TASK GOAL: For each line below that includes the word "messages", make a copy.

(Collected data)
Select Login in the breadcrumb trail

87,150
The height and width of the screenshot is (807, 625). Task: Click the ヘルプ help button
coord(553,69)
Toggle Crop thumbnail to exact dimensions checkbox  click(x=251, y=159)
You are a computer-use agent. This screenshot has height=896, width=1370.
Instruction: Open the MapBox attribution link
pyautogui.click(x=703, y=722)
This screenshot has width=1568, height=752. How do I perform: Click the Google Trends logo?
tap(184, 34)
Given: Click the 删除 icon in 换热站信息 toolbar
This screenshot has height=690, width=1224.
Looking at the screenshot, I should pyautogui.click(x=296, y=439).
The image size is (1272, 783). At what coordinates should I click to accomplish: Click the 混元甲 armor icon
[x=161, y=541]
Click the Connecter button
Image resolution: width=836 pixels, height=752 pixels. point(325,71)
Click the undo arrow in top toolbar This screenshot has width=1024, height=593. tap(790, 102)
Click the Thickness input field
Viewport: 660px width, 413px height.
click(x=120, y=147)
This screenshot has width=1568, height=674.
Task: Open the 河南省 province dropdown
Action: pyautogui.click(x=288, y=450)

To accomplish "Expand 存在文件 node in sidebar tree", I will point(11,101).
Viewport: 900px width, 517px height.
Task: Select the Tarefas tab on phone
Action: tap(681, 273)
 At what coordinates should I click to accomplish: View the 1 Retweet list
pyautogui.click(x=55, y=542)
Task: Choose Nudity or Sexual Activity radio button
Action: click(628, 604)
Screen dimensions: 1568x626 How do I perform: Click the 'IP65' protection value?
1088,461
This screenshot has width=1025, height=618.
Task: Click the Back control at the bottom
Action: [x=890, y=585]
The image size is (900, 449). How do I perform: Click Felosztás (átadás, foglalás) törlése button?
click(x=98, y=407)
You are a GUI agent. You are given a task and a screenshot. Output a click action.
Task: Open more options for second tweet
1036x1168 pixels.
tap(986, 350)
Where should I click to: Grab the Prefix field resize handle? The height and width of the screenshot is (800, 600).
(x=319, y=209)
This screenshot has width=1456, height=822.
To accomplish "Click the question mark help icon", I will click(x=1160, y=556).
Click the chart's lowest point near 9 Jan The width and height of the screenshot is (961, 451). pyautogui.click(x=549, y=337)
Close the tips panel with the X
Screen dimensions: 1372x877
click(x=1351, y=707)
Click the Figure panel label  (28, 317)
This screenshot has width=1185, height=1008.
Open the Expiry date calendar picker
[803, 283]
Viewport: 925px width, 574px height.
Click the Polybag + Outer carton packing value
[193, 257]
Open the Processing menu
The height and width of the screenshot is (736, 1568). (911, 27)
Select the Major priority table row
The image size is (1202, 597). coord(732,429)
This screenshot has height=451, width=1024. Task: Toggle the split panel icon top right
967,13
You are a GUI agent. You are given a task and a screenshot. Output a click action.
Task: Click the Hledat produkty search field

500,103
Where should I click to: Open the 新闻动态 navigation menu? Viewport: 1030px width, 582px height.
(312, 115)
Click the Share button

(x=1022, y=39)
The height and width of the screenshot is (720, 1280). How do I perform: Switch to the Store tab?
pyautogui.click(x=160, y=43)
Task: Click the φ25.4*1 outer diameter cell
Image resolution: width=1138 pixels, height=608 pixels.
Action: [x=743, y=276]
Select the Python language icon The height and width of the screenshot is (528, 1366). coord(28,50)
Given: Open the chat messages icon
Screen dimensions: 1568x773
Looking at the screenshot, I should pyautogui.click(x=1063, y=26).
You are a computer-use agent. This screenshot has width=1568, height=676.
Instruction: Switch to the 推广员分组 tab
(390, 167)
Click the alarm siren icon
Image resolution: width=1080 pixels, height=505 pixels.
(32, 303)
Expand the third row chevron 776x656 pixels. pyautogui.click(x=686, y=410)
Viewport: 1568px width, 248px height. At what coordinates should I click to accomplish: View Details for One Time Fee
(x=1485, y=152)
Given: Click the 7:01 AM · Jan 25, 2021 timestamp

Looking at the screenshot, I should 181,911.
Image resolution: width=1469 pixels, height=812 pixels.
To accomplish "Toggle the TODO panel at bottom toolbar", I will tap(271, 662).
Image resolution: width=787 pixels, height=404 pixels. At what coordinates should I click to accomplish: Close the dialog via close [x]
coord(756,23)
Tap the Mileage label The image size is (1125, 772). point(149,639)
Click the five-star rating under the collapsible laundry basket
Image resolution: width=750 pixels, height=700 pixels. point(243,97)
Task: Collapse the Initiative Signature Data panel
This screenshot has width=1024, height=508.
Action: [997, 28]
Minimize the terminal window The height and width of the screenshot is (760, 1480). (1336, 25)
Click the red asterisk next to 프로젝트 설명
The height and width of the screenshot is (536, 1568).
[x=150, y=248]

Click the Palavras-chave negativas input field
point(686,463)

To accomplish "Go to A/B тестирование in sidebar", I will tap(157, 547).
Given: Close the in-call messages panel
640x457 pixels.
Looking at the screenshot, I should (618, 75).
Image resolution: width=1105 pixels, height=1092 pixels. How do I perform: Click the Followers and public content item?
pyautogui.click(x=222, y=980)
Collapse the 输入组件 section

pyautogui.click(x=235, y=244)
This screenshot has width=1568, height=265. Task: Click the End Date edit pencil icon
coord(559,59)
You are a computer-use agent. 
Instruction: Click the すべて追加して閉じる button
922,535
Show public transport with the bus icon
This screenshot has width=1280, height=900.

OUTPUT FOR THIS TASK:
Given: Open the chat messages icon
Given: Close the in-call messages panel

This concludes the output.